Start an async GET request. Returns a Future that resolves with the response.

post_async

my $future = $ua->post_async($url, $body);

Start an async POST request. Returns a Future.

tick

$ua->tick();

Manually process pending async requests. Usually not needed - the event loop runs automatically. Returns remaining pending count (0 when all complete).

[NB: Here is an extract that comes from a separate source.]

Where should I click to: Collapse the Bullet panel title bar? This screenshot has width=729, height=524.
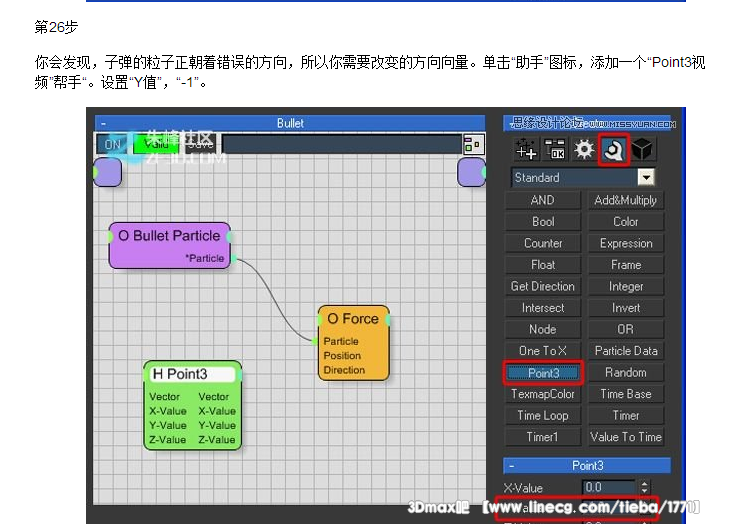(290, 123)
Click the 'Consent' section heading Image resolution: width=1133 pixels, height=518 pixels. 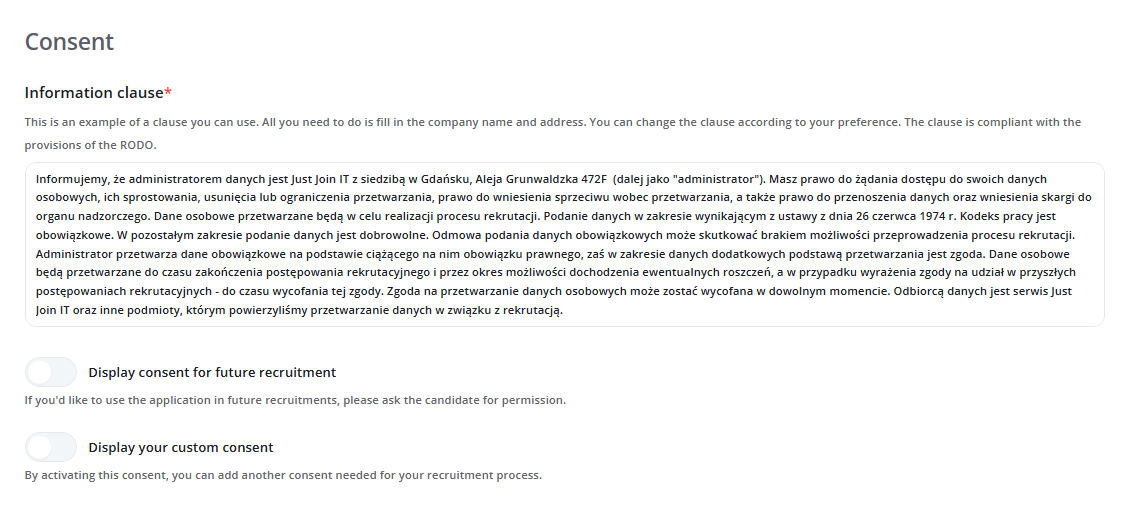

This method now loops internally until all requests complete or no progress is made, so a single call is sufficient.

run

$ua->run();

Run event loop until all pending requests complete. Usually not needed - prefer using Futures directly which auto-tick.

pending

my $count = $ua->pending();

Return count of pending async requests.

PARALLEL METHODS

These require parallel => 1 at compile time.

parallel

my @results = $ua->parallel(@urls);

Fetch multiple URLs in parallel, wait for all to complete.

race

my $result = $ua->race(@urls);

Fetch multiple URLs, return first to complete.

PERFORMANCE

Hypersonic::UA is designed for high-throughput async HTTP operations. Key performance features:

Connection Pooling

Connections are automatically pooled and reused with HTTP keep-alive. This eliminates the TCP handshake overhead for subsequent requests to the same host, significantly improving throughput.

Event-Driven I/O

Uses the best available event backend (kqueue on macOS/BSD, epoll on Linux) for efficient non-blocking I/O with minimal syscall overhead.

JIT-Compiled XS

All hot paths are JIT-compiled to XS/C code, avoiding Perl interpreter overhead in the request processing loop.

Benchmark Example

use Hypersonic::Future;
use Hypersonic::UA;
use Time::HiRes qw(time);

Hypersonic::Future->compile;
Hypersonic::UA->compile(async => 1);

my $ua = Hypersonic::UA->new();
my @urls = ('http://127.0.0.1:8080/') x 1000;

my $start = time();

# Start all requests - event loop runs automatically!
my @futures = map { $ua->get_async($_) } @urls;

# Combine futures - when accessed, remaining requests complete
my $all = Hypersonic::Future->needs_all(@futures);

# Get results - this triggers any remaining processing
my @responses = $all->result;

my $elapsed = time() - $start;
printf "%d requests in %.3fs (%.0f req/sec)\n",
    scalar(@responses), $elapsed, scalar(@responses) / $elapsed;

Typical results on modern hardware:

  • 100,000+ requests/sec to localhost

  • Connection reuse via keep-alive pooling

  • Minimal memory overhead with slot-based context management

AUTHOR

lnation <email@lnation.org>

LICENSE

This library is free software; you can redistribute it and/or modify it under the same terms as Perl itself.